Item 3.01 Notice of Delisting or Failure to Satisfy a Continued Listing Rule or Standard; Transfer of Listing
On November 4, 2022, Verastem, Inc. (the “Company”) received a deficiency letter from the Listing Qualifications Department (the “Staff”) of the Nasdaq Stock Market (“Nasdaq”) notifying the Company that, for the last 30 consecutive business days, the bid price for the Company’s common stock, par value $0.0001 per share (the “Common Stock”), had closed below the $1.00 per share minimum bid price requirement for continued inclusion on the Nasdaq Global Market pursuant to Nasdaq Listing Rule 5450(a)(1) (the “Bid Price Requirement”).
In accordance with Nasdaq Listing Rule 5810(c)(3)(A) (the “Compliance Period Rule”), the Company has been provided a period of 180 calendar days, or until May 3, 2023 (the “Compliance Date”), to regain compliance with the Bid Price Requirement. If, at any time before the Compliance Date, the bid price for the Common Stock closes at $1.00 or more for a minimum of 10 consecutive business days, as required under the Compliance Period Rule, the Staff will provide written notification to the Company that it has regained compliance with the Bid Price Requirement.
If the Company does not regain compliance with the Minimum Bid Price Requirement by the Compliance Date, the Company may be eligible for an additional 180 calendar day compliance period. To qualify, the Company will be required to meet the continued listing requirement for market value of its publicly held shares and all other initial listing standards for The Nasdaq Global Market, with the exception of the Minimum Bid Price Requirement, and will need to provide written notice of its intention to cure the deficiency during the second 180 calendar day compliance period, by effecting a reverse stock split, if necessary.

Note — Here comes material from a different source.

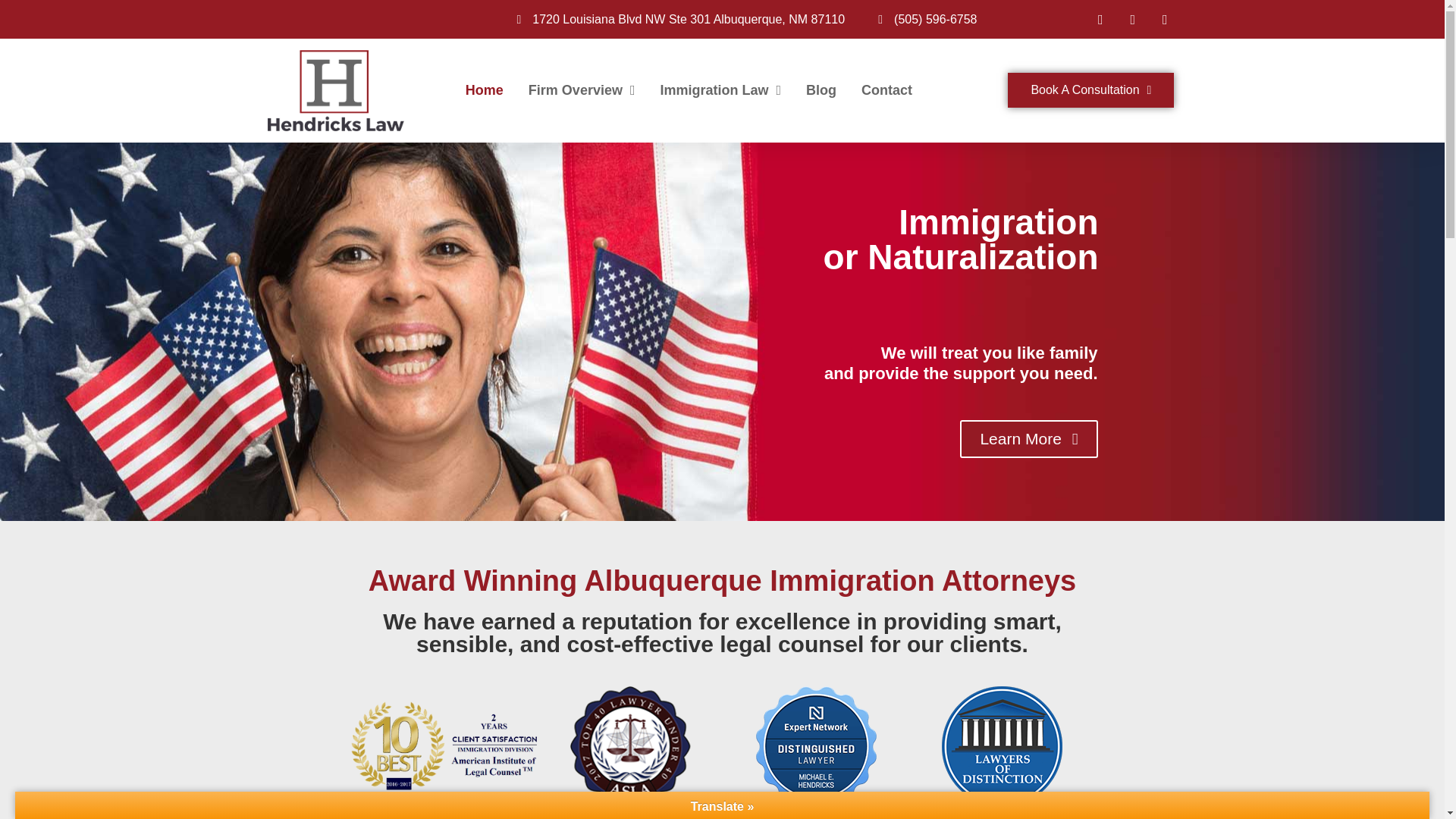
Immigration Law (719, 89)
Contact (886, 89)
Firm Overview (581, 89)
Home (484, 89)
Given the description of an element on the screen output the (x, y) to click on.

If the Company does not regain compliance with the Minimum Bid Price Requirement by the Compliance Date and is not eligible for an additional compliance period at that time, or the Staff concludes that the Company will not be able to cure the deficiency during the additional compliance period, the Staff will provide written notification to the Company that its common stock will be subject to delisting. At that time, the Company may appeal the Staff’s delisting determination to a Nasdaq Hearings Panel (the “Panel”). However, there can be no assurance that, if the Company receives a delisting notice and appeals the delisting determination by the Staff to the Panel, such appeal would be successful.
The notification received has no immediate effect on the Company’s Nasdaq listing and the Company’s common stock will continue to trade on Nasdaq under the symbol “VSTM” at this time.
The Company intends to monitor the closing bid price of the Common Stock and may, if appropriate, consider available options to regain compliance with the Bid Price Requirement, which could include seeking to effect a reverse stock split. However, there can be no assurance that the Company will be able to regain compliance with the Bid Price Requirement.